Session 3: Abolition as Intersectional

Key Questions

  • What does intersectionality mean?

  • Why is intersectionality important for understanding imprisonment and migration controls?

  • Why is intersectionality important for building abolitionist movements?

  • How do heteronormativity and binary gender norms contribute to the prison industrial complex?

  • How does the prison create and uphold structures of gender and sexuality?

  • What does it mean to be queer?

  • How does the Combahee River Collective Statement define “identity politics”?

Required Readings

Supplemental Materials

Recommended Materials

Exercise

How would you depict how different systems of oppression work together? Draw a diagram, picture, or image that conveys how different systems of oppression work together to shape US society.
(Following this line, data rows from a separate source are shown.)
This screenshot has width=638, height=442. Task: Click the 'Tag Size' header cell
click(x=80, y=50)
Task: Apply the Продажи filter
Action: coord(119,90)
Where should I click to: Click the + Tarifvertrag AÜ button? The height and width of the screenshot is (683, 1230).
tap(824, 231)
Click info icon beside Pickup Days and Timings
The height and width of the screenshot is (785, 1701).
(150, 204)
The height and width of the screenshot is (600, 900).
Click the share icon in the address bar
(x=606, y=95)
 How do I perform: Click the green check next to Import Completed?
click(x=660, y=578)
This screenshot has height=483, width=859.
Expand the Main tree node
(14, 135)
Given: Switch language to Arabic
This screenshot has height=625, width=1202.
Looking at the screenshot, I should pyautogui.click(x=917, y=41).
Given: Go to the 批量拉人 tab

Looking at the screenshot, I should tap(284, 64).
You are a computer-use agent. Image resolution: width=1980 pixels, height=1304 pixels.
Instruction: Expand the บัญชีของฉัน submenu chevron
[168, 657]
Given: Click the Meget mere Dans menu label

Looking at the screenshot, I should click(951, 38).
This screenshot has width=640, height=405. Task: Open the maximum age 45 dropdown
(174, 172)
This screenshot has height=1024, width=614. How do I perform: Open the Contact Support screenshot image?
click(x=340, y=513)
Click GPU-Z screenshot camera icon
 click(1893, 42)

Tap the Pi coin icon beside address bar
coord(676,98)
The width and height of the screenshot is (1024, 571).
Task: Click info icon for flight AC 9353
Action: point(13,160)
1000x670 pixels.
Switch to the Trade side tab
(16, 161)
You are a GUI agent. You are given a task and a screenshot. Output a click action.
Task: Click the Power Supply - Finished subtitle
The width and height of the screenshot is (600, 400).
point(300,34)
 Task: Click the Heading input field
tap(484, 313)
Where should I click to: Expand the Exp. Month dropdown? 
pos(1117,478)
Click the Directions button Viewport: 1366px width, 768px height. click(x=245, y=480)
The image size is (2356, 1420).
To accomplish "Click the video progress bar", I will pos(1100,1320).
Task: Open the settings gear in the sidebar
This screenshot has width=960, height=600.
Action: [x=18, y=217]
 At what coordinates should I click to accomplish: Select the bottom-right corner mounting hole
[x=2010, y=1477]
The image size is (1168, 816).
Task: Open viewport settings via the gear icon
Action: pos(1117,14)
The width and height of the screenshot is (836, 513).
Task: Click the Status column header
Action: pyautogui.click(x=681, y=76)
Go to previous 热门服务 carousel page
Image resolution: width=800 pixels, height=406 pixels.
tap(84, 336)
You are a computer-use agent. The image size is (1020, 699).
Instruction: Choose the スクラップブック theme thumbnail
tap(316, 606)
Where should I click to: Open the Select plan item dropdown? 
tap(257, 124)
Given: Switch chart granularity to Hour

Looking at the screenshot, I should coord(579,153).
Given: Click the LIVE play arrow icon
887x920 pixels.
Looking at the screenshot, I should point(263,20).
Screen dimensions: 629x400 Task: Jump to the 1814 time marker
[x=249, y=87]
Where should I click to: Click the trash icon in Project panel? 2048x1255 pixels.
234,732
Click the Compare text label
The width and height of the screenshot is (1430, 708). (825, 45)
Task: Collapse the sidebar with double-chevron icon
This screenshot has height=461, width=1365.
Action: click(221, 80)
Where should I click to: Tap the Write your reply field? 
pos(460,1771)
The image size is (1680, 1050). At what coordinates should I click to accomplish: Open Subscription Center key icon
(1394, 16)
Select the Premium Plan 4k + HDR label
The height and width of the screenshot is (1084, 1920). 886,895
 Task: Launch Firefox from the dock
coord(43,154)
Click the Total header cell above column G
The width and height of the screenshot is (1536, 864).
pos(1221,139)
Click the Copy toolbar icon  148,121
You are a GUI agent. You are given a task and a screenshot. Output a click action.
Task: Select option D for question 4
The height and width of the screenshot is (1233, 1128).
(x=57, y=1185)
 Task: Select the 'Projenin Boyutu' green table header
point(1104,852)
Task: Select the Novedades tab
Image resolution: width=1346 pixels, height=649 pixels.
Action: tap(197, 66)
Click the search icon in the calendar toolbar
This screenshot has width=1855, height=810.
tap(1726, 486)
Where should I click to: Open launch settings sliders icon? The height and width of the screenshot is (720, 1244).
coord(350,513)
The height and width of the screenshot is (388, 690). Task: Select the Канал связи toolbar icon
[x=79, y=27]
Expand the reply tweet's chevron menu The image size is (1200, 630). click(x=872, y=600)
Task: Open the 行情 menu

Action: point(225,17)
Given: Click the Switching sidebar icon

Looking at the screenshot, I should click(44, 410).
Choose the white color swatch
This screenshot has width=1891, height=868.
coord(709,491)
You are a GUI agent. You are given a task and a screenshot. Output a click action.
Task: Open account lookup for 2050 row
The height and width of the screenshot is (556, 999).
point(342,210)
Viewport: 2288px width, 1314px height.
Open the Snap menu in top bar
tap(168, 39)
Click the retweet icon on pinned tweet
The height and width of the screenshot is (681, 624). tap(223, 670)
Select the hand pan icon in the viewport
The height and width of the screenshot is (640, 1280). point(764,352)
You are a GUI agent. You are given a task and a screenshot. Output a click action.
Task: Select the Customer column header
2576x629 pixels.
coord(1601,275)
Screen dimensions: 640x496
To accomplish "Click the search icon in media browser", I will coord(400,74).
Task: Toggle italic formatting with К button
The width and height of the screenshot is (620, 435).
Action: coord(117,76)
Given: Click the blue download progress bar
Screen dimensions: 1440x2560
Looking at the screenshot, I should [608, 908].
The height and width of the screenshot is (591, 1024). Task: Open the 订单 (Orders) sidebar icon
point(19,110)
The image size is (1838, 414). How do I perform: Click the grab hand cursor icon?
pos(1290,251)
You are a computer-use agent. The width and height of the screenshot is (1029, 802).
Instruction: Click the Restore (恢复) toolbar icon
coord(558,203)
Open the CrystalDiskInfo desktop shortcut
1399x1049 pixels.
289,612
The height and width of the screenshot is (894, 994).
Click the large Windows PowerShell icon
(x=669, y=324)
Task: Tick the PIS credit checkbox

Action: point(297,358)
For an example, you could focus on systems of oppression that shape prisons, or access to food, or housing, or jobs and incomes, etc.

Reading guide

  • The Combahee River Collective theorized that “major systems of oppression are interlocking. The synthesis of these oppressions creates the conditions of our lives.” What systems of oppression did they identify and what vision of Black feminist politics grew from that insight? Following Robin Kelley, what was the political and historical context of their formation, and what is the significance of paying attention to gender and sexuality as part of Black radical visions of freedom?

  • Why does Angela Davis distinguish between a focus on gender and a focus on women? According to Davis, how do gendered and sexualized power relations inform imprisonment? Why is it important to pay attention to how interlocking relations of power shape different people’s experiences of policing and imprisonment? (You could draw in Ritchie & Law here also)

  • Explain Davis’s critique of “separate but equal” or “gender parity” prison reforms (p. 74). 

  • All of these readings draw attention to the roles that racial-gendered stereotypes (or controlling images, stock figures) play in upholding systems of oppression. What are some of these stereotypes and how have they been used to devalue women and block interracial solidarities?

  • S. Lamble calls for a “queer/trans politics of prison abolition.” By using this term, they explain they are “referring less to ‘queer’ and ‘trans’ as umbrella identity terms and more to a political approach that questions, disrupts, and transforms dominant ideas about what is normal. Questioning the normalcy of the prison, a queer/trans politics not only helps identify the role of imprisonment in perpetuating gender, racial, and sexual violence, but also provides tools for developing alternative community responses that better address problems of harm” (237). What does it mean to question the “normalcy of the prison”? What other categories or taken-for-granted practices would also be questioned following a queer/trans politics of abolition?